----- Available data

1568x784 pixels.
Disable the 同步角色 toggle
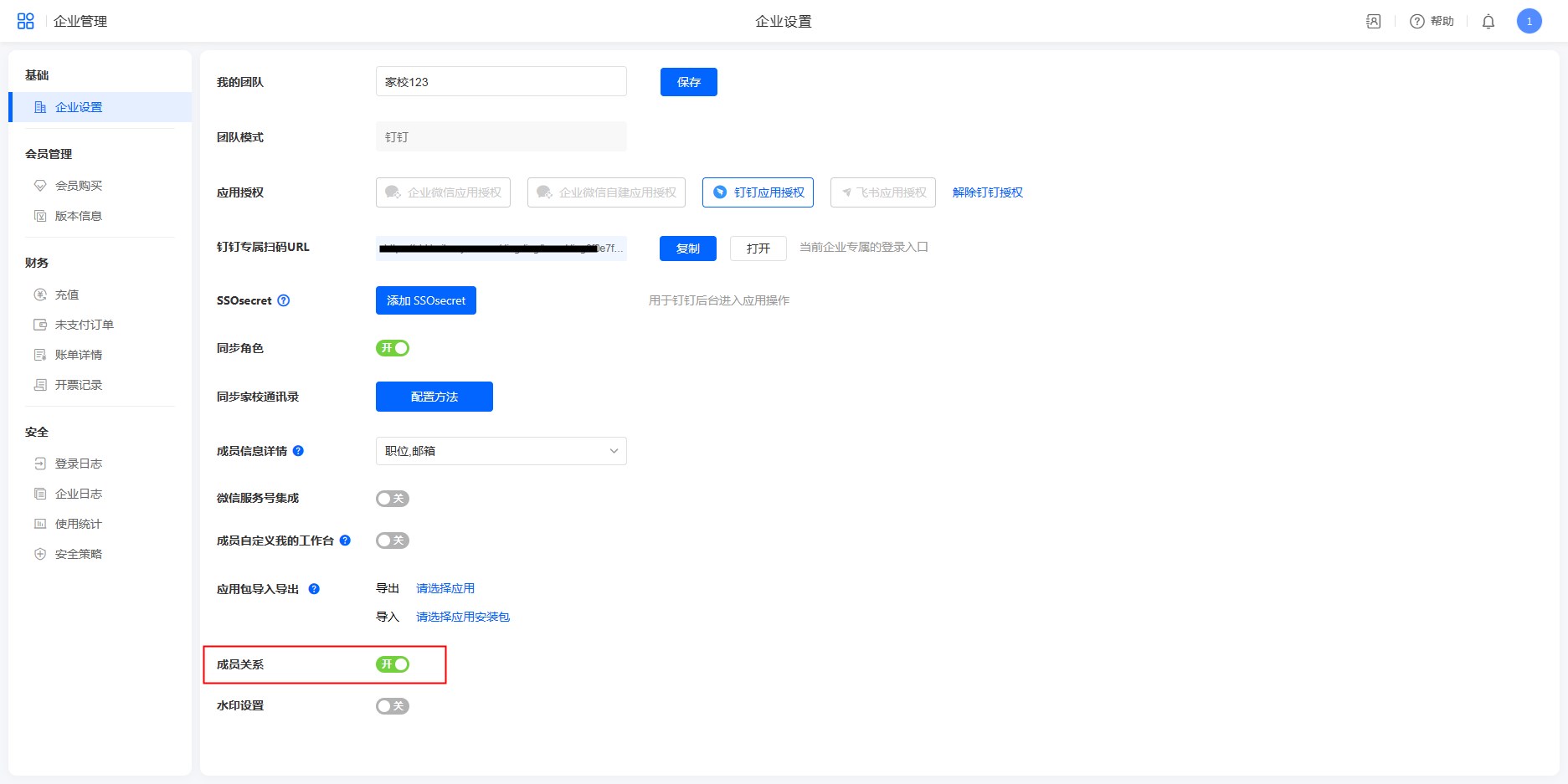coord(393,348)
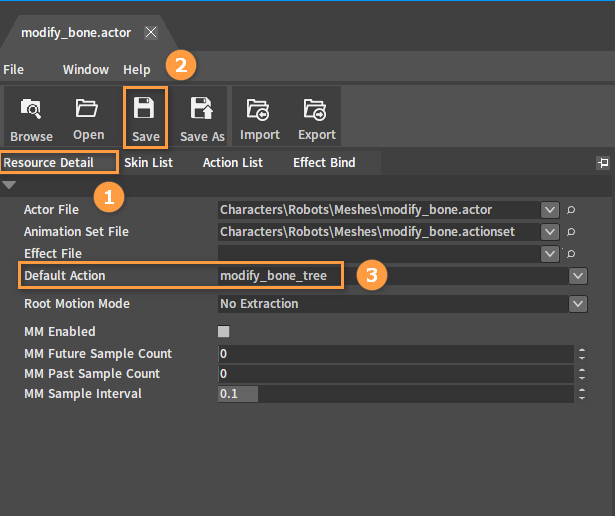Viewport: 615px width, 516px height.
Task: Click the magnifier icon beside Actor File
Action: (571, 210)

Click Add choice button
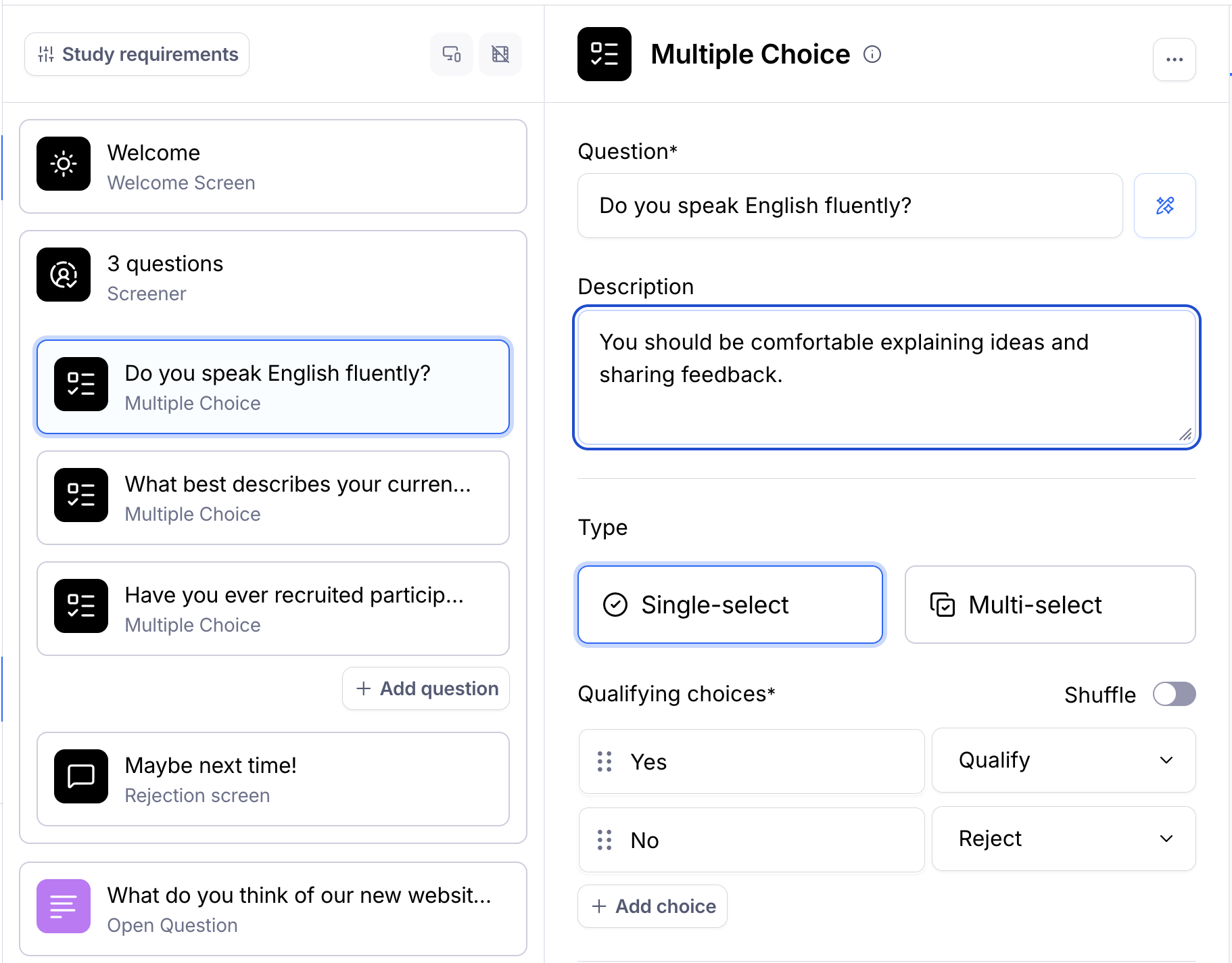point(653,906)
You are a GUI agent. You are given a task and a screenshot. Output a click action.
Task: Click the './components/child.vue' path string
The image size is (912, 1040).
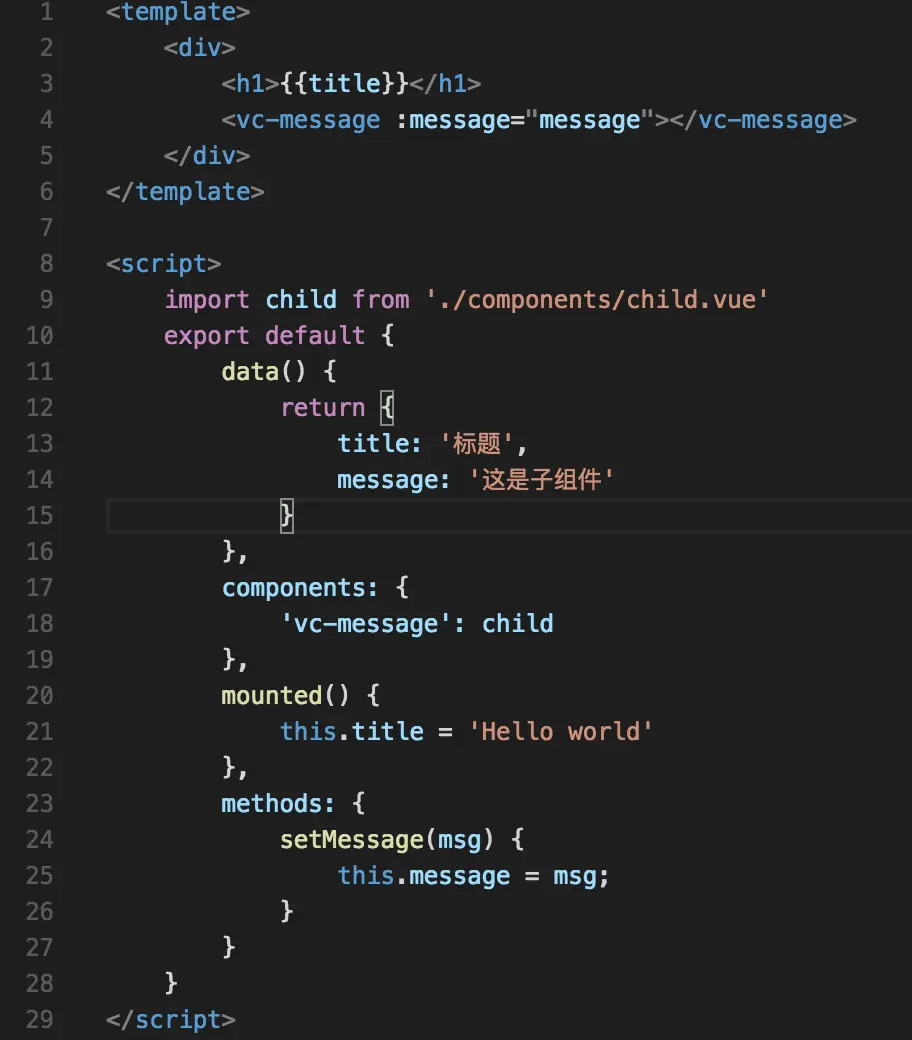point(596,300)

----------

## Task to carry out
Repeat word for word, leaving out the pictures, each line of the records from the line that holds "Click Add choice button" through the final one.

## Your solution
Click Add choice button
point(653,906)
You are a GUI agent. You are given a task and a screenshot. Output a click action.
Task: Click the './components/child.vue' path string
The image size is (912, 1040).
point(596,300)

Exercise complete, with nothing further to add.